_Text block_
————————

UK has long road to economic recovery with further monetary stimulus required

12 August 2020

The UK economy suffered a record slump during the second quarter as the Covid-19 pandemic pushed the country into recession. 

According to the Office for National Statistics, GDP fell by 20.4% between April and June, with services, manufacturing and construction all suffering record falls in output during April.

The sharp contraction follows a 2.2% dip during the first quarter of the year and means the UK has entered its first recession since 2009.

Experts have warned that the UK now faces a long road to economic recovery.

Richard Pearson, director, EQi said: “While the news comes as no surprise, it is shocking to see how far the economy has fallen since the pandemic started.

“And it’s probably not over yet. The easing up of lockdown continues to be slow in some sectors, such as hospitality, and the threat of local flare ups of Covid-19 mean even those business that are open may have to shut again temporarily.

“Commentators still speculate over what kind of a recovery we will see but given the continued bad news around job losses and businesses going under, the recovery is likely to be a long haul and could result in a total reshaping of the economy as we know it.”

The ONS figures revealed a slight bounce-back in economic activity in June, following the easing of lockdown and social distancing measures which allowed some businesses to resume trading. However, activity was still considerably below pre-lockdown levels.

————————

_Dataset excerpt_
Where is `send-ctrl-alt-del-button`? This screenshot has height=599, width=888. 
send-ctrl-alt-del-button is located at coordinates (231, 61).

————————

_Required action_
Please carry on the article about the UK's 2020 recession from where it stops, in the same style. The lines are not needed here.

_Answer for this exercise_
The ONS said monthly GDP rose by 8.7% in June but was still 17.2% below February levels. The output of service industries remained 17.6% below the level of February, despite growing by 7.7% in the latest month. Meanwhile, production industries remained 11.6% below their February levels, while manufacturing declined 14.2% since February.

Derrick Dunne, CEO, Beaufort Investment, said: “While things may be moving in the right direction – albeit slowly – it’s important to remember that recovery will not be the same for every industry. Schemes like Eat out to Help Out will no doubt provide some welcome relief for restaurant bosses, but the government will need to think carefully about how to support other sectors such as travel, which will continue to struggle without intervention.”

The UK appeared to fare worse than its European counterparts, experts said, with output collapsing at more than double the pace of Germany during the second quarter and shrinking further than Spain.

According to Karim Yousfi, chief global strategist, Audacity Capital: “The OECD’s prediction that Britain’s recession will be the worst of any major economy is fast becoming a painful reality.

“Hopes that Britain’s dominant services sector – in which many jobs can be done from home – would provide an anchor for the economy have so far proved overly optimistic. Service sector output shrank by a fifth in Q2. The UK still has a mountain to climb, and sterling will be doing it with bag of rocks on its back.”

Hinesh Patel, portfolio manager, Quilter Investors, believes further monetary stimulus will be required to get the economy moving.

“Economic output remains at a fraction of what it was in February, and as such it is clear further stimulus is going to be required. The UK relies so heavily on the services sector and consumer consumption (and) the fact of the matter is that many industries are still going to struggle through the recovery.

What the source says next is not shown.